Muitos editais de fomento à inovação, como os da FINEP e FAPEMIG, preveem, entre suas modalidades, a possibilidade de execução dos projetos de inovação em parceria com ICTs (Instituições Científicas, Tecnológicas e de Inovação): universidades, centros de pesquisa e institutos tecnológicos, públicos ou privados.
Essa não é uma exigência geral, mas em determinadas linhas representa uma opção estratégica e relevante.
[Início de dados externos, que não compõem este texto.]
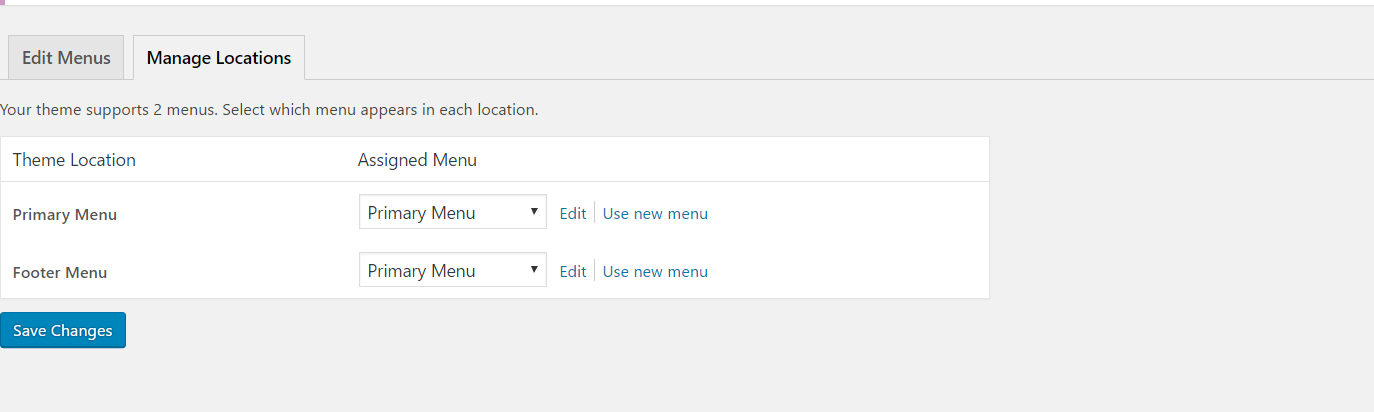Select the Manage Locations tab
The image size is (1374, 412).
pyautogui.click(x=219, y=58)

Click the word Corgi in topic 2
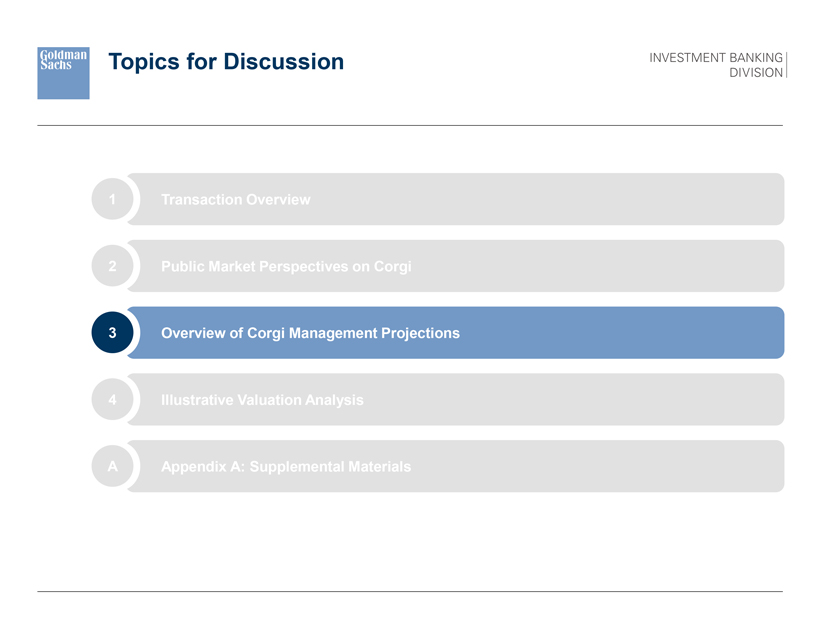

Nesse sentido, um ponto que frequentemente pode gerar dificuldade não é a decisão de formar a parceria, mas a sua formalização.
Acordos de cooperação com ICTs, envolvem questões que precisam ser definidas com clareza antes do início do projeto:
– Titularidade e cotitularidade de propriedade intelectual
– Partilha de resultados econômicos
– Papel das fundações de apoio na gestão dos recursos
– Cláusulas de sigilo e confidencialidade
– Prestação de contas junto à agência financiadora
É claro que cada edital estabelece suas próprias regras e exigências quanto à formalização dessas parcerias, o que torna indispensável uma análise específica antes de estruturar qualquer acordo.
De todo modo, independentemente do programa, a ausência de definições claras sobre as questões acima listadas pode gerar dificuldades no curso do projeto, motivo pelo qual devem ser bem estruturadas, de modo a permitir uma boa parceria.